Книга Тайна булгаковского «Мастера…», страница 60. Автор книги Эдуард Филатьев

Разделитель для чтения книг в онлайн библиотеке

Онлайн книга «Тайна булгаковского «Мастера…»»

Cтраница 60

Поездка не должна занять ни в коем случае более 2‑х месяцев, после которых мне необходимо быть в Москве (постановка „Бега“).

Надеюсь, что мне не будет отказано в разрешении съездить по этим важным и добросовестно изложенным здесь делам».

Тон, в котором написано объяснение, снисходителен и слегка высокомерен. Булгаков как бы давал понять, что вынужден растолковывать азбучные истины, которые те, к кому он обращается, почему‑то не понимают.

В таком же снобистском духе этот документ и заканчивался:

«P.S. Отказ в разрешении на поездку поставит меня в тяжелейшие условия для дальнейшей драматургической работы».

Драматург, окружённый восторженной молвой и скандальной славой, видимо несколько переоценил свою значимость и недооценил силы большевиков‑ортодоксов. Потому и позволил себе, как говорится, чуть‑чуть закусить удила.

Однако Булгакову тотчас напомнили, кто в доме хозяин. 8 марта ему была направлена официальная бумага, которая и расставила всё по своим местам:

«РСФСР НКВД…

Справка № 8664

Гр[аждани]ну Булгакову МЛ.

Настоящим Административный отдел Моссовета объявляет, что в выдаче разрешения на право выезда за границу Вам отказано.

Гербовый сбор взыскан».

Обратим внимание на тон официальной «справки» — он сухой, деловой и немногословный. То есть именно такой, какой и требуется для того, чтобы мгновенно сбить спесь с любого, кто хотя бы на секунду возомнит себя слишком значимым и чересчур великим.

Горькую пилюлю пришлось проглотить…

Что и говорить, удар был неожиданный и сильный. Но не смертельный. Ведь во всём остальном известному драматургу жилось совсем неплохо. Средства к весьма безбедному существованию были. Из тесной комнатки во флигеле‑«голубятне» Булгаковы переехали в отдельную квартиру на Большой Пироговской улице. Потянулся к модному драматургу и прекрасный пол, о чём впоследствии поведала Л.Е. Белозёрская:

«По мере того, как росла популярность М[ихаила] Афанасьевича] как писателя, возрастало внимание к нему со стороны женщин…»

§ **Что сделать**:
Выпишите из фрагмента о Булгакове слово в слово кусок, начиная со слов «Гр[аждани]ну Булгакову МЛ.» и заканчивая словами «и чересчур великим.» включительно. К этому фрагменту строки никакого отношения не имеют.

§ **Строки данных**:
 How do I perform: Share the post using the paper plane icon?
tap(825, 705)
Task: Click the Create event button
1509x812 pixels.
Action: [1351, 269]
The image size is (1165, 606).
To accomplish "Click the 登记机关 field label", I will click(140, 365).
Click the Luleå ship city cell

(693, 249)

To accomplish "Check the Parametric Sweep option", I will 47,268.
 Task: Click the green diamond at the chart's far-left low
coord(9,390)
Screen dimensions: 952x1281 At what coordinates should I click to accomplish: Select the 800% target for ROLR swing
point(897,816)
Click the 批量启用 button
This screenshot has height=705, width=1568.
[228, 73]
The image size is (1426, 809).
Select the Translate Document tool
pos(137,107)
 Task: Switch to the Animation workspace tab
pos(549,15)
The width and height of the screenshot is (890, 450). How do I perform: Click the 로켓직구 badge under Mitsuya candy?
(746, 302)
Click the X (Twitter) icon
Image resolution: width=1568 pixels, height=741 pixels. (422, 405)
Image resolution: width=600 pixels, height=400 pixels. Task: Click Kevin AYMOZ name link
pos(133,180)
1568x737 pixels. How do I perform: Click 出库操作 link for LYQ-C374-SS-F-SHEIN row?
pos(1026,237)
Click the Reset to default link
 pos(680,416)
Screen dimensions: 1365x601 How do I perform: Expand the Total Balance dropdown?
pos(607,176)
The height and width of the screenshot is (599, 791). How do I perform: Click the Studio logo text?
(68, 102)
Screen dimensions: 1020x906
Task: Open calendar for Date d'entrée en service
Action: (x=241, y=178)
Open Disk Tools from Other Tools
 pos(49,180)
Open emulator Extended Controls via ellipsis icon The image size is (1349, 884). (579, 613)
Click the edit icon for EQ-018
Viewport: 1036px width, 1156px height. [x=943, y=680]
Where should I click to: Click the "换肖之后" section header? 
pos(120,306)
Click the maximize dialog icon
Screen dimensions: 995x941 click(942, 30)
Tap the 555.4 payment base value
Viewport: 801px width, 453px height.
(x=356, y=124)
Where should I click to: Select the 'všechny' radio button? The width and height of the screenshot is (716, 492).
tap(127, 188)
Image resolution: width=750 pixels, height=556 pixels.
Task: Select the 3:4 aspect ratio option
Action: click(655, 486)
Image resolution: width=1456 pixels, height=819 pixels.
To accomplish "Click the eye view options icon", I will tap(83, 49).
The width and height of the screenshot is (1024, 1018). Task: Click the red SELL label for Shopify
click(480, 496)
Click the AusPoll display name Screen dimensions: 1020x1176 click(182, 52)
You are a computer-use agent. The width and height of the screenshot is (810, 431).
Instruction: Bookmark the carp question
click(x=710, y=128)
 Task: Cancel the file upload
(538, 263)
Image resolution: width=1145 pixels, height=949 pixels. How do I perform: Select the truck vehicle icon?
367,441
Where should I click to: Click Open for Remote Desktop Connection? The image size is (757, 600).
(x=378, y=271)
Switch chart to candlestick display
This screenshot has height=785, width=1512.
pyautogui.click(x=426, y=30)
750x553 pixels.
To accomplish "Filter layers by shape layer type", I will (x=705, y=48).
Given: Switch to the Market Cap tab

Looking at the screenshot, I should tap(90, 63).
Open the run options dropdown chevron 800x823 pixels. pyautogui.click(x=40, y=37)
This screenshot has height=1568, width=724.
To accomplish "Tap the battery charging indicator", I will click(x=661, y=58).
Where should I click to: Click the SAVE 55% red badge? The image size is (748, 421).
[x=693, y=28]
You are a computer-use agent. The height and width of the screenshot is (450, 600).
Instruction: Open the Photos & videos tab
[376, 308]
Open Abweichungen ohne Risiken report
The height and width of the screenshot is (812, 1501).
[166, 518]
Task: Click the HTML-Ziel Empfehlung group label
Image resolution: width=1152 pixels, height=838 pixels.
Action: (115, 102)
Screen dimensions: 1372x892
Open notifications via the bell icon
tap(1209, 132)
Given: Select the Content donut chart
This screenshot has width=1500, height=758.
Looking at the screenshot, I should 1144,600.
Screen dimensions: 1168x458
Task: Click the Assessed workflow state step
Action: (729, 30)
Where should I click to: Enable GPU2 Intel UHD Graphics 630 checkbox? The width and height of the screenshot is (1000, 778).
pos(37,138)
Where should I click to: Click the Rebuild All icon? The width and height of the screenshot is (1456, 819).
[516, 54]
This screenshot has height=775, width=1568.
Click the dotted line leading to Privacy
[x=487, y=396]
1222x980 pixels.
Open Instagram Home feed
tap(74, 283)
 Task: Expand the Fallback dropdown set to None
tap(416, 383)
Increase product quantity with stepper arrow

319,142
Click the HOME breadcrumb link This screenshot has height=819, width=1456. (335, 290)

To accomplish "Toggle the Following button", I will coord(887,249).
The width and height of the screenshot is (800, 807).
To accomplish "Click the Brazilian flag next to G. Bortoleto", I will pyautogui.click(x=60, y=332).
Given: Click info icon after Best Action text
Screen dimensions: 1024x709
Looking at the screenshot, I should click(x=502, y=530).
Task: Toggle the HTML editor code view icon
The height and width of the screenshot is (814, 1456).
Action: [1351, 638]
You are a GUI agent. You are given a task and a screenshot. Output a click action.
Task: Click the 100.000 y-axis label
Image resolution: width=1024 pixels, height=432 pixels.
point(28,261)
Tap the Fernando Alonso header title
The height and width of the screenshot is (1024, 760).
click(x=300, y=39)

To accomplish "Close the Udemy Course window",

§ **Ответ**:
Гр[аждани]ну Булгакову МЛ.

Настоящим Административный отдел Моссовета объявляет, что в выдаче разрешения на право выезда за границу Вам отказано.

Гербовый сбор взыскан».

Обратим внимание на тон официальной «справки» — он сухой, деловой и немногословный. То есть именно такой, какой и требуется для того, чтобы мгновенно сбить спесь с любого, кто хотя бы на секунду возомнит себя слишком значимым и чересчур великим.